Respondents, California residents, brought this suit in a California court for damages against petitioner State of Nevada and others for injuries respondents sustained when a Nevada-owned vehicle on official business collided on a California highway with a vehicle occupied by respondents. After the California Supreme Court, reversing the trial court, held Nevada amenable to suit in the California courts, Nevada, on the basis of the Full Faith and Credit Clause of the Federal Constitution, unsuccessfully invoked a Nevada statute limiting to $25,000 any tort award against the State pursuant to its statutory waiver of sovereign immunity. Following trial, damages were awarded respondents for $1,150,000, and the judgment in their favor was affirmed on appeal. Held : A State is not constitutionally immune from suit in the courts of another State. Pp. 414-427.

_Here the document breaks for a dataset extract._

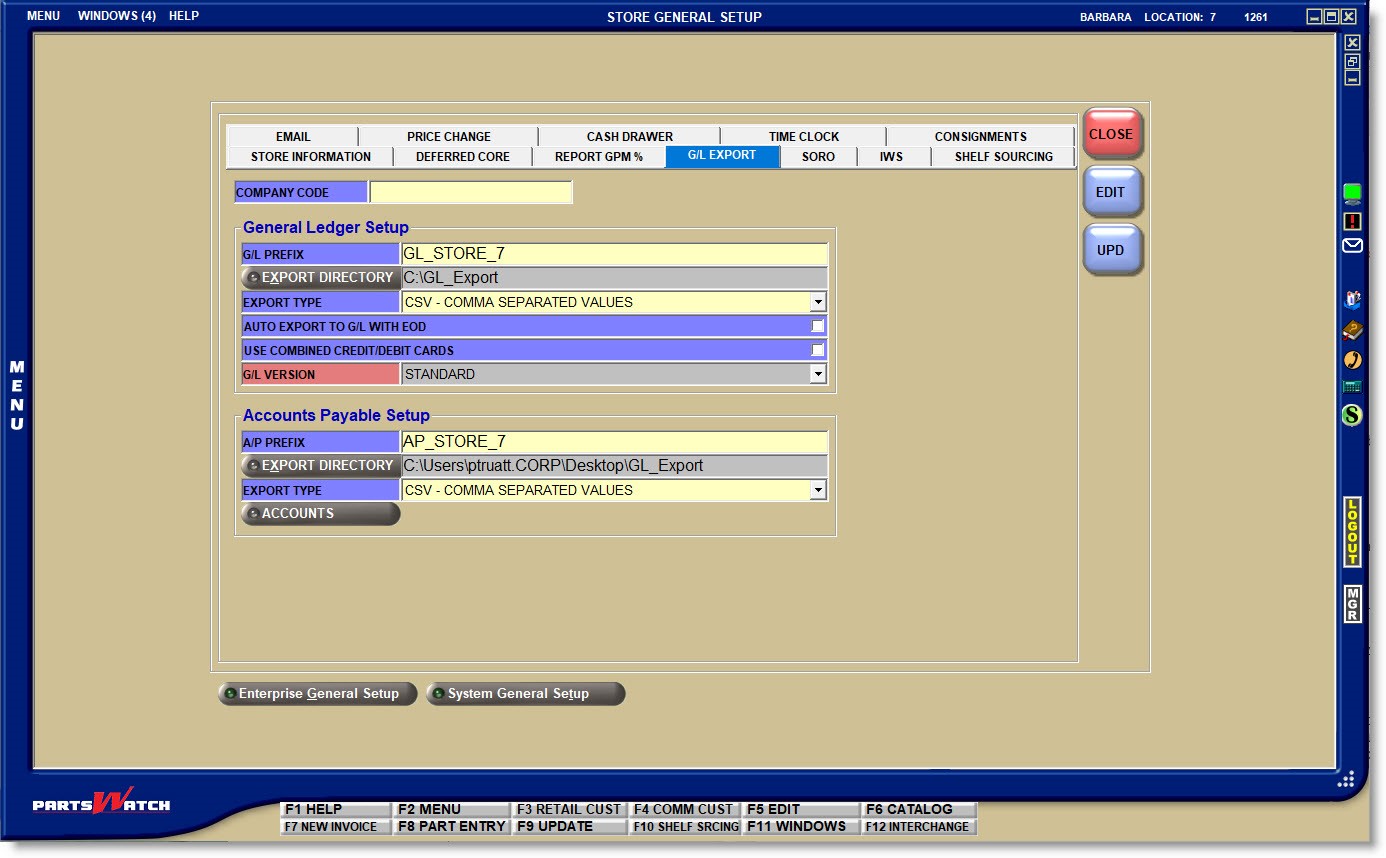Open the Store Information tab
Image resolution: width=1386 pixels, height=858 pixels.
[310, 157]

(a) The doctrine that no sovereign may be sued in its own courts without its consent does not support a claim of immunity in another sovereign's courts. Pp. 414-418.
(b) The need for constitutional protection against one State's being sued in the courts of another State was not discussed by the Framers, and nothing in Art. III authorizing the judicial power of the United States or in the Eleventh Amendment limitation on that power provides any basis, explicit or implicit, for this Court to limit the judicial powers that California has exercised in this case. Pp. 418-421.
(c) The Full Faith and Credit Clause does not require a State to apply another State's law in violation of its own legitimate public policy. Pacific Ins. Co. v. Industrial Accident Comm'n, 306 U.S. 493, 59 S.Ct. 629, 83 L.Ed. 940. Here California, which has provided by statute for jurisdiction in its courts over residents and nonresidents alike to allow those negligently injured on its highways to secure full compensation for their injuries in California courts, is not required to surrender jurisdiction to Nevada or to limit respondents' recovery to the $25,000 Nevada statutory maximum. Pp. 421-424.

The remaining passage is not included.